Brosnan bails on Bond

Brosnan bails on Bond -- After four successful movies with the ultimate spy franchise, Pierce Brosnan hangs up his tuxedo and gun, leaving the role of James Bond open to a crop of younger newcomers

The actor known as Bond, James Bond, says he’s turning in his license to kill. ”That’s it,” reports Pierce Brosnan. ”I’ve said all I’ve got to say on the world of James Bond.”

In an interview with EW, the 51-year-old Irish star answers the question that’s dogged him since his last mission on Her Majesty’s Secret Service, 2002’s ”Die Another Day”: Will he return for his fifth Bond movie? ”Bond is another lifetime,” he says, ”behind me.”

Before we jump the Walther PPK (Bond geek alert!), it’s worth noting that contract disputes between Bond stars and EON Productions, which makes the movies, are as common as finding vermouth in 007’s liquor cabinet. Speculation in the 1970s and ’80s regularly had Roger Moore leaving the series, though he wound up sticking around for seven movies. Sean Connery famously sat out 1969’s ”On Her Majesty’s Secret Service,” only to return for 1971’s ”Diamonds Are Forever” when he was paid the then-astronomical sum of $1.25 million. This could be a bargaining ploy by Brosnan, who isn’t under contract to EON; he’s said to have tired of the series’ increasingly silly scripts, and he may have priced himself out of the role. But there are rumors EON (which did not return calls for comment) severed ties with Brosnan; Bond movies tend to take on a new sensibility — and leading man — every decade or so, and Brosnan’s been at it since 1995. Either way, says ”Tomorrow Never Dies” (1997) director Roger Spottiswoode, ”I was surprised that Pierce was even thinking of doing another one.

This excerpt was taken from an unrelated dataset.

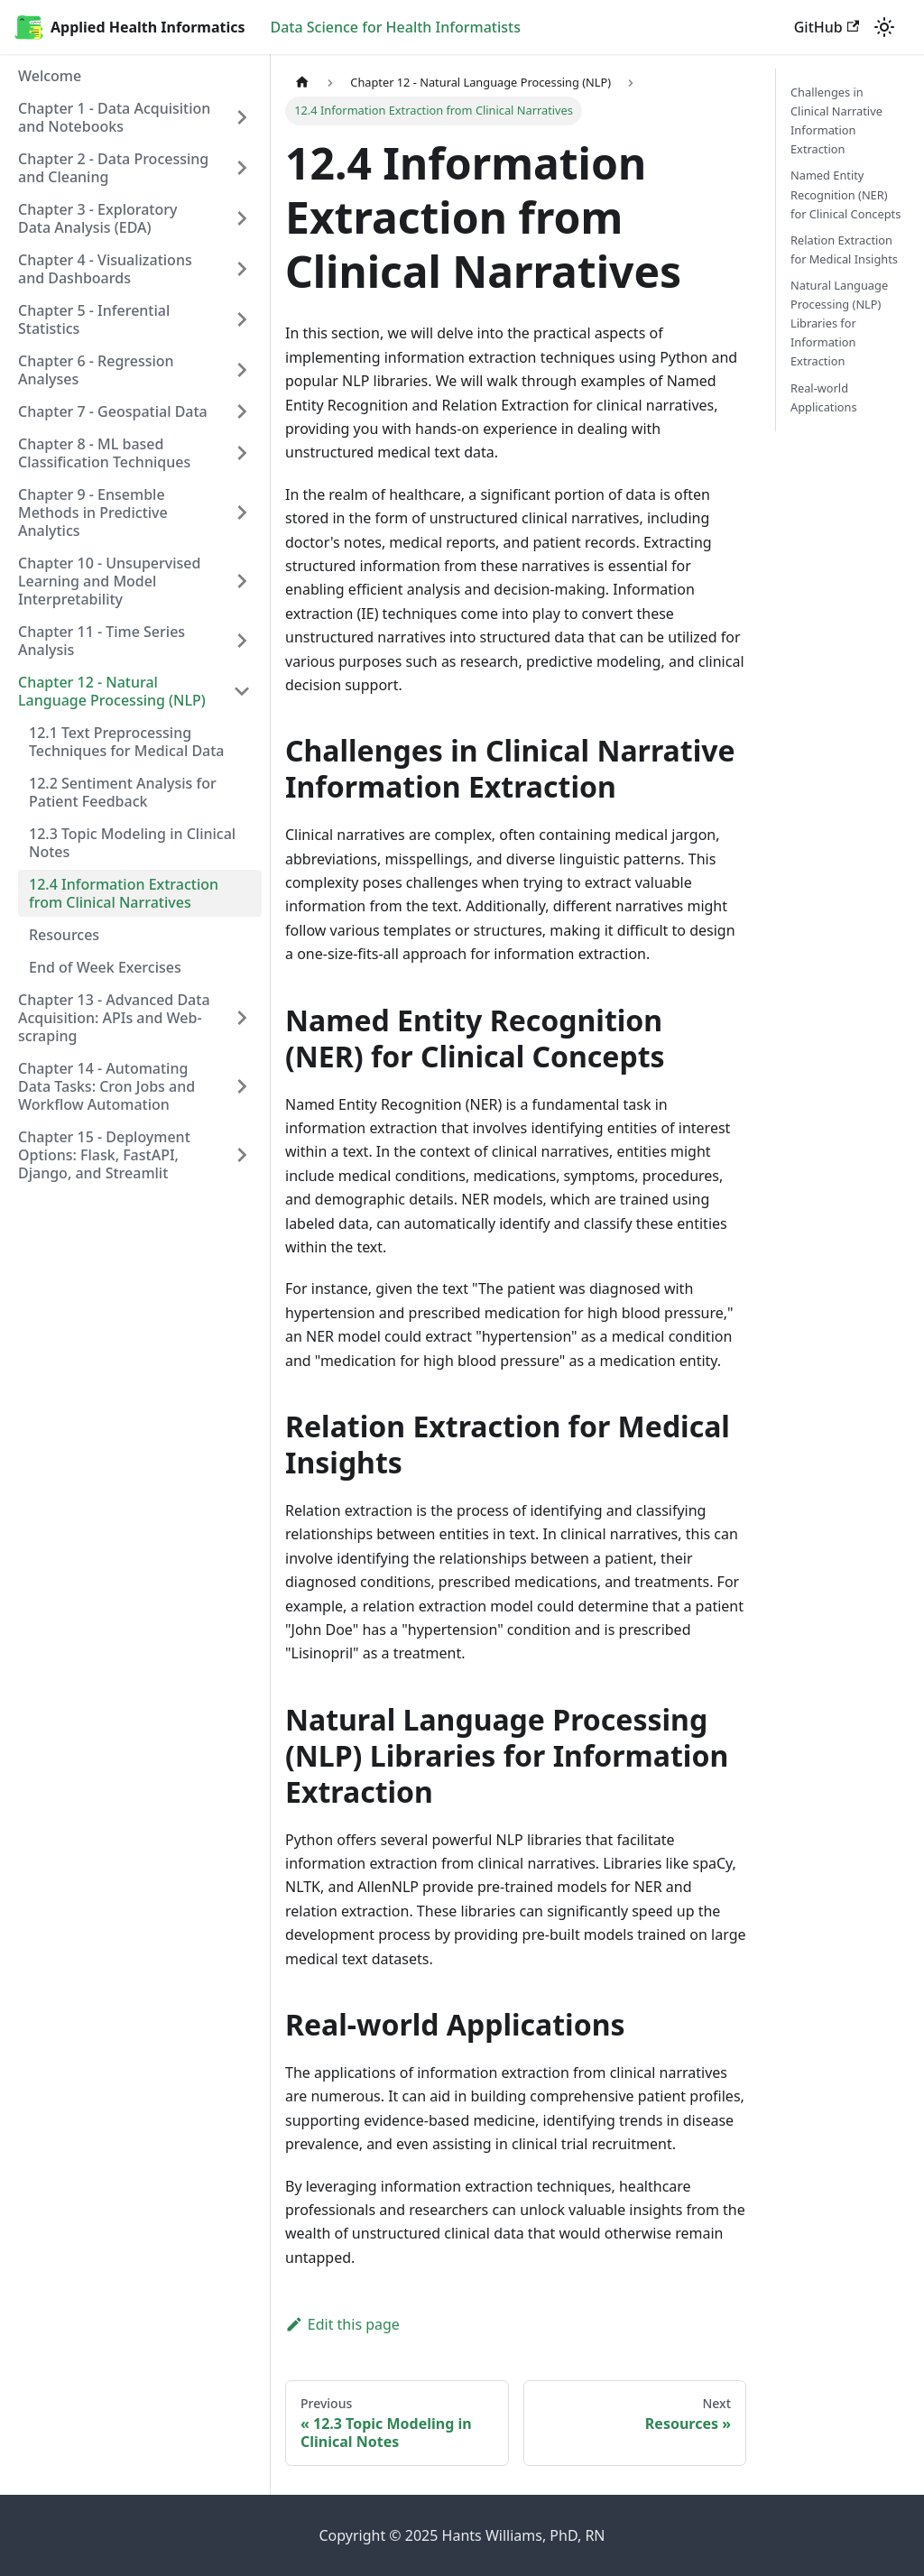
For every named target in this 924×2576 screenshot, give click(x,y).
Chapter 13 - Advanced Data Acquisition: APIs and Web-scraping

He’d done it, he’d had enough — I was pretty sure he’d made enough money. And you know, they do become a trap.”

A trap that has endured for more than 42 years, 20 installments, and five stars, hitting an all-time high with Brosnan, whose four Bond films have grossed more than $1 billion worldwide. The actor instilled a new vigor into Ian Fleming’s character, which by 1989 — the year of Timothy Dalton’s woeful ”Licence to Kill” — was leaving audiences unstirred. And if Brosnan truly is done, then the England-based EON must find another star for the as-yet-untitled 21st Bond movie, for which there’s already a script draft (production is set to start in January for a late-2005 release). Likely contenders include Brits Clive Owen, Ioan Gruffudd, and Gerard Butler, as well as Aussies Hugh Jackman, Heath Ledger, and Eric Bana.

”It’s bizarre, it’s incredibly flattering,” the Welsh-born Gruffudd (”King Arthur”) recently told EW. All the same, he chuckled, talk of his chances amounts to ”rumor” — it’s a rite of passage for pretty much every young Anglo actor ”to carry that mantle.” For MGM’s sake, the choice had better be wise: Bond is the perpetually for-sale studio’s only consistent moneymaking franchise. (MGM had no comment.)

The trick, of course, is to find an actor at the right moment in his career to take on the role. The most successful Bonds — Connery, Moore, and Brosnan — have been able to carry the franchise but had nothing to lose by dropping everything for 007. Before trading wisecracks with M and Q, Connery was a little-known ex-milkman, Moore was an all-but-washed-up TV star, and Brosnan was a big draw…in TV movies like 1991’s ”Victim of Love.” Which rules out stars with more established track records, like Jude Law, Ewan McGregor, and Hugh Grant, giving the edge to Owen, Bana, and Gruffudd. As for Jackman, it’s been a dream: ”While growing up, that was the role I wanted to play,” he told EW in March. ”I’m not going to compare it to Hamlet, but in a way it’s the same thing. You want to put your stamp on it.”